Instrumen Sel SLD-01 Alat Uji Kekuatan Sobek Elmendorf
Itu SLD-01 Alat Uji Kekuatan Sobek Elmendorf Produk dari Cell Instruments ini dirancang untuk mengevaluasi ketahanan sobek pada tekstil, bahan nonwoven, kertas, dan bahan industri.
Fitur Utama
- Kontrol PLC dengan layar sentuh HMI untuk pengoperasian yang intuitif
- Penjepitan spesimen secara pneumatik untuk gaya cengkeraman yang konsisten
- Pelepasan pendulum otomatis untuk mengurangi pengaruh operator
- Verifikasi bobot kalibrasi untuk berbagai rentang gaya
- Analisis statistik otomatis hasil tes
- Perangkat lunak profesional (opsional) untuk pelaporan tingkat lanjut
- Printer mikro opsional dan komunikasi RS-232
- Hasil pengukuran opsional yang spesifik untuk jenis kertas tertentu, termasuk indeks robek dan satuan mN
Spesifikasi Teknis
| Parameter | Spesifikasi |
|---|---|
| Kapasitas Pendulum | 200, 400, 800, 1600, 3200, 6400 gf |
| Panjang Lengan yang Terbuka | 104 ± 1 mm |
| Sudut Robekan Awal | 27,5 ± 0,5° |
| Sumber Gas | 0,6 MPa |
| Catu Daya | AC 110–220 V, 50/60 Hz |
Instrumen ini mendukung penerapan yang andal dari ISO 13937-1 persyaratan pengujian sekaligus meningkatkan efisiensi laboratorium dan konsistensi data.

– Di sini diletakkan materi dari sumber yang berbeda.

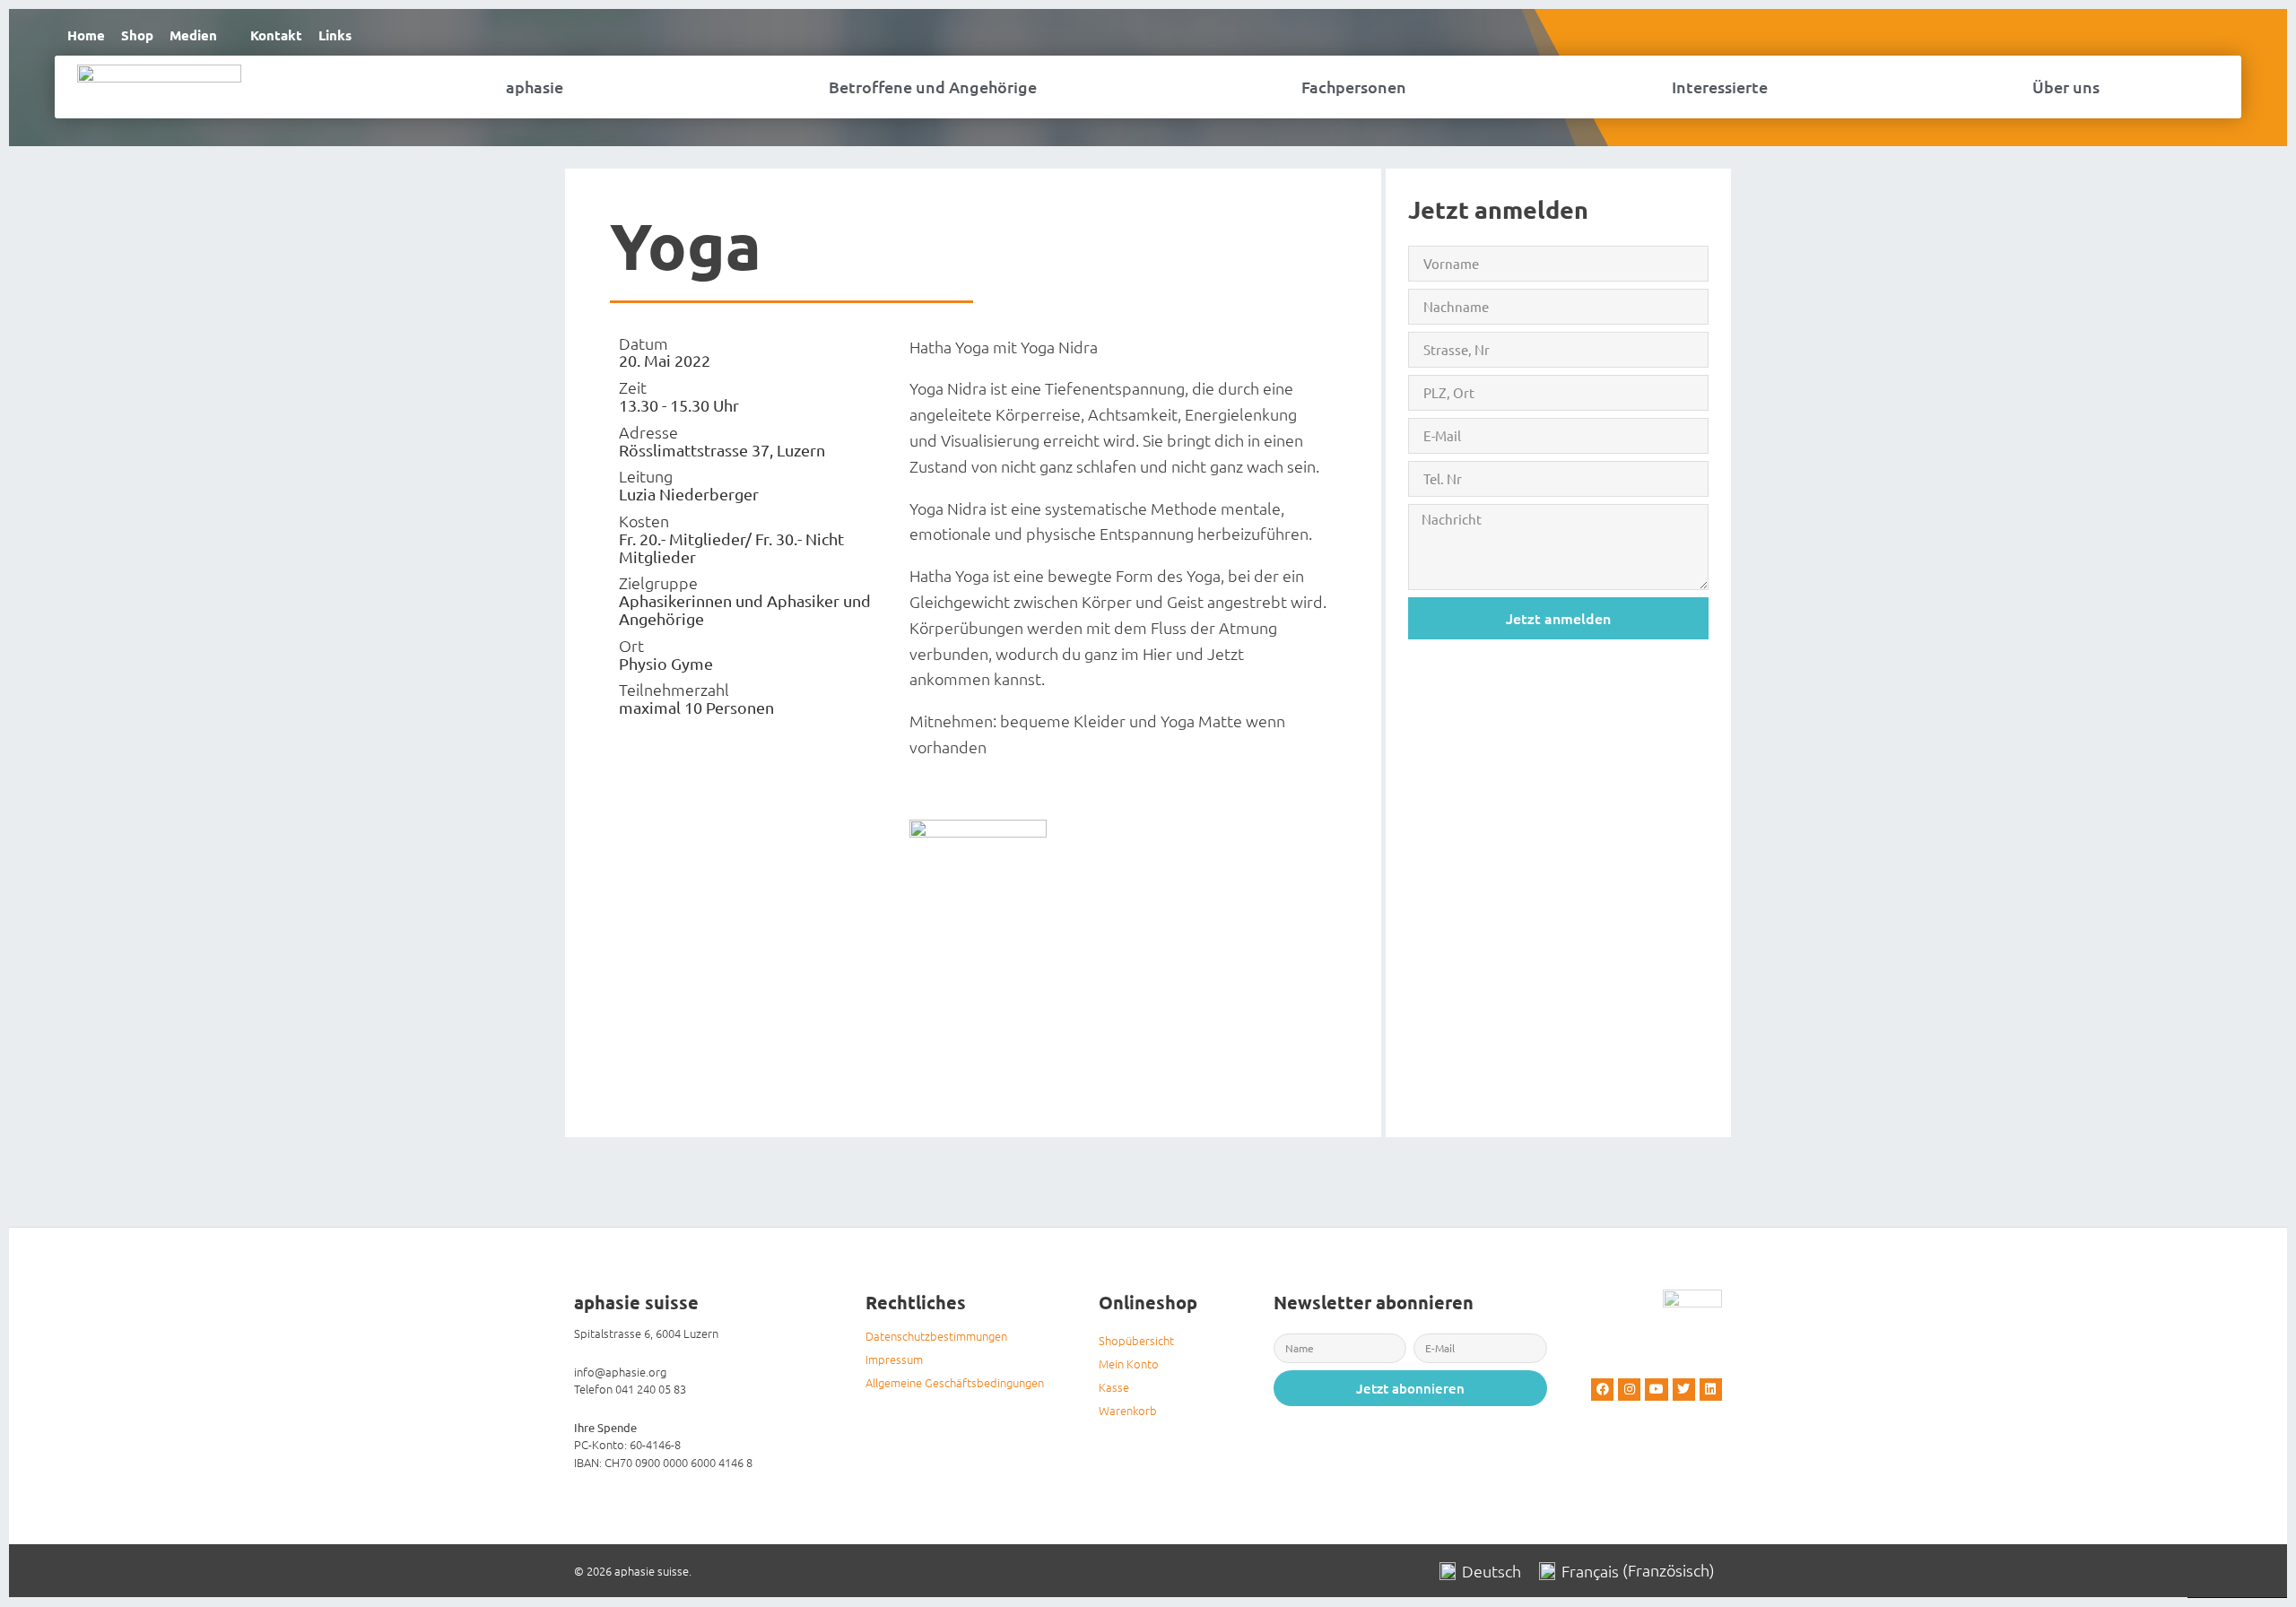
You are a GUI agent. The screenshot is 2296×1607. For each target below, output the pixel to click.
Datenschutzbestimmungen (936, 1335)
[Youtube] (1656, 1389)
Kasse (1114, 1386)
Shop (137, 35)
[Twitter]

ISO 13937-1 tetap menjadi salah satu standar yang paling dikenal luas untuk mengevaluasi kekuatan sobek kain menggunakan Uji tarik Elmendorf metode. Dengan mengukur gaya yang diperlukan untuk memperluas robekan yang terkendali, standar ini memberikan wawasan berharga mengenai ketahanan dan kinerja bahan.
Bagi produsen tekstil, laboratorium pengujian, dan para profesional di bidang kualitas, pengukuran yang akurat Penguji kekuatan sobek Elmendorf sangat penting untuk menghasilkan data yang andal, mendukung upaya pengendalian mutu, dan memastikan kepatuhan terhadap persyaratan industri. Penerapan yang tepat dari ISO 13937-1 memungkinkan pemilihan bahan yang lebih baik, peningkatan kinerja produk, serta kepercayaan yang lebih besar terhadap produk tekstil jadi.